* [THE TASK]: Please copy each line of the data that includes the string "attachment".
*** Opening of DATASET EXCERPTS ***
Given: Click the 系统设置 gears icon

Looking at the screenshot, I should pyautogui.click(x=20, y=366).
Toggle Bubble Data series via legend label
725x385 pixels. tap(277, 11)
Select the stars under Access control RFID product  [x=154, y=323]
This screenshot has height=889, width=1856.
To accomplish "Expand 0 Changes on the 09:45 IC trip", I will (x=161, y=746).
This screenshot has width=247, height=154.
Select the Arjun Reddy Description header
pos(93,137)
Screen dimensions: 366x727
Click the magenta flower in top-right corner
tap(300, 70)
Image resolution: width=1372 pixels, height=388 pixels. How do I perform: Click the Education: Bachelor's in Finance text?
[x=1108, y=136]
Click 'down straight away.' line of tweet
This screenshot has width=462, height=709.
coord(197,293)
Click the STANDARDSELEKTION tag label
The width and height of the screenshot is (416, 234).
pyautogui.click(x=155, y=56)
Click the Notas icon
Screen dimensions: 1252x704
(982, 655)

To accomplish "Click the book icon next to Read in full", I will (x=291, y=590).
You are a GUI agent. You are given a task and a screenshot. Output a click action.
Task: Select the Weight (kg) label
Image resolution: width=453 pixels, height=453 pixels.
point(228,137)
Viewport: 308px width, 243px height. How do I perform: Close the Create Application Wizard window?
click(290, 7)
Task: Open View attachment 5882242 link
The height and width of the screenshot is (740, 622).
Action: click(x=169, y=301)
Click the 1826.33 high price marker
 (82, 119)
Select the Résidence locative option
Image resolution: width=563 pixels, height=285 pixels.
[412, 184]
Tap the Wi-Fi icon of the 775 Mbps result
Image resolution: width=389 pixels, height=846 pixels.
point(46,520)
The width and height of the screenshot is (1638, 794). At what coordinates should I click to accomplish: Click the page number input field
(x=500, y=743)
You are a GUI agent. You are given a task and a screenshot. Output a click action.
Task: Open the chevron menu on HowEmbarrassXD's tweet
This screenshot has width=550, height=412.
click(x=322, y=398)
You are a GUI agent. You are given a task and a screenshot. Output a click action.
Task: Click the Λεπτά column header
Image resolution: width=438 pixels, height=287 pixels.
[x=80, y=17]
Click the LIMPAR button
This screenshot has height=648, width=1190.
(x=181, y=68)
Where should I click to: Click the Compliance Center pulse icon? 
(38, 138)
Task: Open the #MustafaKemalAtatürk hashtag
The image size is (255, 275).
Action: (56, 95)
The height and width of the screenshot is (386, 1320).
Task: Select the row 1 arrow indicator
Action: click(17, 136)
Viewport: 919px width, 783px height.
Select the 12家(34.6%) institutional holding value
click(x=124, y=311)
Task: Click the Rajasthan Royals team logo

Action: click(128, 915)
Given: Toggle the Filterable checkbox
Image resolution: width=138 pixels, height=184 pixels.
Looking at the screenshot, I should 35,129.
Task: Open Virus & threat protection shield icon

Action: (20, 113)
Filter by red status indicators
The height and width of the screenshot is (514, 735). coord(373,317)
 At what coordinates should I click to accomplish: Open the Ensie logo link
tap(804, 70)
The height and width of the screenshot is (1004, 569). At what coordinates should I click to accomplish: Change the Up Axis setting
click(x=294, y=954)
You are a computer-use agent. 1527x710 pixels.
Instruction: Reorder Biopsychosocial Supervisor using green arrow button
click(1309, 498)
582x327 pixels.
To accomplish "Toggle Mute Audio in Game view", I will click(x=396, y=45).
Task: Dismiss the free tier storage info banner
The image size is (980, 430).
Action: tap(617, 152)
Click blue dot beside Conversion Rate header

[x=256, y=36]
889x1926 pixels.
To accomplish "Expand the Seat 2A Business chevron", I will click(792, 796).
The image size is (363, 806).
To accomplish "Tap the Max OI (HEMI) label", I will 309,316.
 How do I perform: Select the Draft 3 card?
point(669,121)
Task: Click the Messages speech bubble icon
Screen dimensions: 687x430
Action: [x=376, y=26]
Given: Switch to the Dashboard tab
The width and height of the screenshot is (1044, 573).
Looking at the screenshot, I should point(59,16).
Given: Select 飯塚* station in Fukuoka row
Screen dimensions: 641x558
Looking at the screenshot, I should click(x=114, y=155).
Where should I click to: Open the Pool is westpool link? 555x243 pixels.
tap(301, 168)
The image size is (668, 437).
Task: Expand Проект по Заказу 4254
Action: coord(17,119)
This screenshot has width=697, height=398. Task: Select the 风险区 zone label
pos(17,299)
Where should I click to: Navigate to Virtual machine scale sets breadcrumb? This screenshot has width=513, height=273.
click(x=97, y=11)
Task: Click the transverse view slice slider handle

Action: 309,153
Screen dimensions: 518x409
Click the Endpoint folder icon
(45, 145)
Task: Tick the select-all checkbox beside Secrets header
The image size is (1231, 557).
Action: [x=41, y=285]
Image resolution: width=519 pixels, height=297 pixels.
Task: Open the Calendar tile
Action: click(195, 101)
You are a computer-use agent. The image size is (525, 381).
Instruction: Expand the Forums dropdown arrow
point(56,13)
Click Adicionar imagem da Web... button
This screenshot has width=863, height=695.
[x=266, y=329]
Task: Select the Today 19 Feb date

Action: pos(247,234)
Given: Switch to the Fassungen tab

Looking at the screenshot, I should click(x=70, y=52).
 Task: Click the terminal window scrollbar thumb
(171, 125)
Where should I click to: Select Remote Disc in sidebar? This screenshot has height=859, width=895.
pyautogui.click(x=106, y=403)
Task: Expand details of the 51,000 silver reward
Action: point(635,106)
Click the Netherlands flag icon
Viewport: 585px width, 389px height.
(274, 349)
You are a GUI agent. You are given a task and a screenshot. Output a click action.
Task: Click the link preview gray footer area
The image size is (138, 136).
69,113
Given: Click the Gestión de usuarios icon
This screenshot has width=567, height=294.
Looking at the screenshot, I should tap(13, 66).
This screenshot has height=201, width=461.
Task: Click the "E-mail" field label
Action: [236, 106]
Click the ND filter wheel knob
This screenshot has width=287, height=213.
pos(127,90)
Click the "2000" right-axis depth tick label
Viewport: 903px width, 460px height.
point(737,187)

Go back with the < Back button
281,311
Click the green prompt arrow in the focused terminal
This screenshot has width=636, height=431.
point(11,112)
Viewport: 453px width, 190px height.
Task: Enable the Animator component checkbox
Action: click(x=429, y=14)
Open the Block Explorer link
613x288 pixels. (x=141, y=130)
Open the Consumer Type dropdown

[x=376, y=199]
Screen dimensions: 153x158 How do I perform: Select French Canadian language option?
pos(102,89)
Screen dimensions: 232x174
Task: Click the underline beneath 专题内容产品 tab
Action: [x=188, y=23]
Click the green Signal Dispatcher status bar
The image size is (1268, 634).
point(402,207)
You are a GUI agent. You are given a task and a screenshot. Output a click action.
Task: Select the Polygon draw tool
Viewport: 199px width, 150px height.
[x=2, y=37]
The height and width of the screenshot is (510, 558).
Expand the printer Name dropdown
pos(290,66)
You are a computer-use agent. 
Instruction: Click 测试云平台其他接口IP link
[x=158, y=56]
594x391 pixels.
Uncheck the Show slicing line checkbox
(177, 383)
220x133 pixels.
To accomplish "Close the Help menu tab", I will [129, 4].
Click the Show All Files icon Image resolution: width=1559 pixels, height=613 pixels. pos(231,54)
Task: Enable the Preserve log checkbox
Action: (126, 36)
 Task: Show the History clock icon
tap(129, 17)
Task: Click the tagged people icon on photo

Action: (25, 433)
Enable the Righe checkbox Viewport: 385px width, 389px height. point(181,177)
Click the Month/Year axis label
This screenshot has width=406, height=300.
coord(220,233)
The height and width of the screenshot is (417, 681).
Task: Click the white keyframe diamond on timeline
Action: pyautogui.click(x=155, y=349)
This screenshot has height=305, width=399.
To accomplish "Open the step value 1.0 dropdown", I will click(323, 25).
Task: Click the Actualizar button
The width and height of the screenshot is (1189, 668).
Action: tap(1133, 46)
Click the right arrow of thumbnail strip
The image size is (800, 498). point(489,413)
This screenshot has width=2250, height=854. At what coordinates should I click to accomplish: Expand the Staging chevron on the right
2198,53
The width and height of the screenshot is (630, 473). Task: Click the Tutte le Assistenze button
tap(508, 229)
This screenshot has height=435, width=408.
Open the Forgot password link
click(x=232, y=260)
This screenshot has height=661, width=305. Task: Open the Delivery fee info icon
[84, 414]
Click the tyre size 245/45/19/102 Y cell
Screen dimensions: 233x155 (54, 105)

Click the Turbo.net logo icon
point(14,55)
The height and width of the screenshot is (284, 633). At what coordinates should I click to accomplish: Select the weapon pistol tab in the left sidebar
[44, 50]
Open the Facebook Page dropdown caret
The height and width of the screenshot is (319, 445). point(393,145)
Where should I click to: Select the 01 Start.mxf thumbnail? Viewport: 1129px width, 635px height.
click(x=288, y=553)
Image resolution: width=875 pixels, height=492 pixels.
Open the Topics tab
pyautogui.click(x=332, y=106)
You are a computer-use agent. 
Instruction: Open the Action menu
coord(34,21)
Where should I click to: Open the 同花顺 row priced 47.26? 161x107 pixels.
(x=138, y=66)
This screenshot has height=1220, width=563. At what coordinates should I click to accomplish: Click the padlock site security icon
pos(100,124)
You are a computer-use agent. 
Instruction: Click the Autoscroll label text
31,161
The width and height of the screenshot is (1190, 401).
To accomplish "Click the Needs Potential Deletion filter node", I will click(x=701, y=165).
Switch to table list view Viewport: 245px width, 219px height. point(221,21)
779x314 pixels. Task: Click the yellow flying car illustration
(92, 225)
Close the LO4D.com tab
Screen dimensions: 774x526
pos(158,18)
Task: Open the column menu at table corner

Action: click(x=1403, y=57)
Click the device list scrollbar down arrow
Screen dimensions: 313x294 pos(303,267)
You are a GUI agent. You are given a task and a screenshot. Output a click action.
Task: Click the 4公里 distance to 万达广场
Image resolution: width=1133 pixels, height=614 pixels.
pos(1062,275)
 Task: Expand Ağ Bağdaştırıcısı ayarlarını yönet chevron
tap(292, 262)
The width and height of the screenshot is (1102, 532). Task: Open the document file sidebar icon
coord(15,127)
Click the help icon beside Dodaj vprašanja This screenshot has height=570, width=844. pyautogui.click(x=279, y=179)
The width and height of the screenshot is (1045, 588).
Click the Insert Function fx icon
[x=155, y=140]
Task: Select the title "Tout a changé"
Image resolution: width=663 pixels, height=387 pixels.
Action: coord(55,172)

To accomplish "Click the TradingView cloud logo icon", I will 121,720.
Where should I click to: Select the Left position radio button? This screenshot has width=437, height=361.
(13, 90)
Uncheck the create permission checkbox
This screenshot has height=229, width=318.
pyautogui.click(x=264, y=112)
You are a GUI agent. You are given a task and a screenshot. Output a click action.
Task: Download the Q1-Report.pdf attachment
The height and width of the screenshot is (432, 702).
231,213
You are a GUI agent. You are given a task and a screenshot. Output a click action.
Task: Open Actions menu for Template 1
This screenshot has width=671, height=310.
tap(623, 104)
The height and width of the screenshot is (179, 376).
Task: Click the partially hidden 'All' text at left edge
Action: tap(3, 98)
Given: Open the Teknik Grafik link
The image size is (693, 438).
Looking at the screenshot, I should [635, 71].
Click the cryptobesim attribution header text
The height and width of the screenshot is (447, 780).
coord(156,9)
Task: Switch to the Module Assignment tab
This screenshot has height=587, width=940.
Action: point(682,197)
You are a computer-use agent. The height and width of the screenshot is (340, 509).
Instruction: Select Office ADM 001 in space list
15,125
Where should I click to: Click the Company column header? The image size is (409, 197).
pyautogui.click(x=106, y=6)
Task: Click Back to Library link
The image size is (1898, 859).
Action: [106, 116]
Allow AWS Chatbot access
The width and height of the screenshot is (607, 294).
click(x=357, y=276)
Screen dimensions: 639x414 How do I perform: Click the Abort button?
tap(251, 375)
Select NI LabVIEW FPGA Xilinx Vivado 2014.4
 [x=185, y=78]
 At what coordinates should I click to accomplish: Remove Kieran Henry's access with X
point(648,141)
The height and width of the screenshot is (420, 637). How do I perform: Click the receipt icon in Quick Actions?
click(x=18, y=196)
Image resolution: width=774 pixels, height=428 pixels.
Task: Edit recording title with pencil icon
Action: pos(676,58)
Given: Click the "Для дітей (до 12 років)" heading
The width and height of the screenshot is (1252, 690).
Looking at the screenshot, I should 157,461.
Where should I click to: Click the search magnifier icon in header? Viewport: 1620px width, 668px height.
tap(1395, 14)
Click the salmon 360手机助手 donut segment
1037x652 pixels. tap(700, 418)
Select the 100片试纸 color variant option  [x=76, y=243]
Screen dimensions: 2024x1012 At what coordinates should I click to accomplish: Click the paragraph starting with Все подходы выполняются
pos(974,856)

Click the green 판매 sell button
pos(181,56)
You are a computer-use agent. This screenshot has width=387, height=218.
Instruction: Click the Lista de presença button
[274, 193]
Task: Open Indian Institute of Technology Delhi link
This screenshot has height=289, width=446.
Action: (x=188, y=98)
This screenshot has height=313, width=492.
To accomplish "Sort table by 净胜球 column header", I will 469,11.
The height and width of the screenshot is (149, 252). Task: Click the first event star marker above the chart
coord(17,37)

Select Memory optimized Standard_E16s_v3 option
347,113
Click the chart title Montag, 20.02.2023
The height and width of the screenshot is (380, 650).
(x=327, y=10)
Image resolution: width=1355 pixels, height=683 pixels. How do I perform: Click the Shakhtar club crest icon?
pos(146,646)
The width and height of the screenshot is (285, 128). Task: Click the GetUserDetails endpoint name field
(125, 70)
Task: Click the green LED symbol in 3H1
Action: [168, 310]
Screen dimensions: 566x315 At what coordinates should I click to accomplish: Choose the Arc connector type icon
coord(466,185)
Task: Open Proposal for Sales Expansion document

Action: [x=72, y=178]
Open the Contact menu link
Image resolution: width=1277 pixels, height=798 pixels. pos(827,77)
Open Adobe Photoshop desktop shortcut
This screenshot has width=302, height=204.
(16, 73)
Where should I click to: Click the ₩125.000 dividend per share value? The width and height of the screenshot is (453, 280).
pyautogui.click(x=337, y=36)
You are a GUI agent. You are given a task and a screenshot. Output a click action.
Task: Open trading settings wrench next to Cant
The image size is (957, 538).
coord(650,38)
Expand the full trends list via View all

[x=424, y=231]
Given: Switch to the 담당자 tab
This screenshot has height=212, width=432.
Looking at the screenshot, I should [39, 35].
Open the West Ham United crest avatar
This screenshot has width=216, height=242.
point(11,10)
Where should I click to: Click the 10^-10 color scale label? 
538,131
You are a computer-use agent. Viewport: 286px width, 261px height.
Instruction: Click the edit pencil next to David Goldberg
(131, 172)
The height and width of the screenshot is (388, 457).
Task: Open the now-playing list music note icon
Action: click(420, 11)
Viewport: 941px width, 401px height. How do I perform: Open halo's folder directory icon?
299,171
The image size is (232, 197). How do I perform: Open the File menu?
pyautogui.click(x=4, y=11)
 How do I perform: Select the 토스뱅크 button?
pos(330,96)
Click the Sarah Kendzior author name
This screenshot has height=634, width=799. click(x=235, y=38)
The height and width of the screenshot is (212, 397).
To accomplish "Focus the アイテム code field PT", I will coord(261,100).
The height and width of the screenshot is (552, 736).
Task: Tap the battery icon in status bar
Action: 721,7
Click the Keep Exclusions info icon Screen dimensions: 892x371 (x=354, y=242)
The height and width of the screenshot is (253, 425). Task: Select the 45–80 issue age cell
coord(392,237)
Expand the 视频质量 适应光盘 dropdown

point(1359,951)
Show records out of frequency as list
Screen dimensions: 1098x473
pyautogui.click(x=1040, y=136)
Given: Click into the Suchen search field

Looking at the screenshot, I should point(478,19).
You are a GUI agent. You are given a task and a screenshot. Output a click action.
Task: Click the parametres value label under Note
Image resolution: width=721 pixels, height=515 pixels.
*** Close of DATASET EXCERPTS ***
* [OUTPUT OF THE EXERCISE]:
Task: Open View attachment 5882242 link
Task: Download the Q1-Report.pdf attachment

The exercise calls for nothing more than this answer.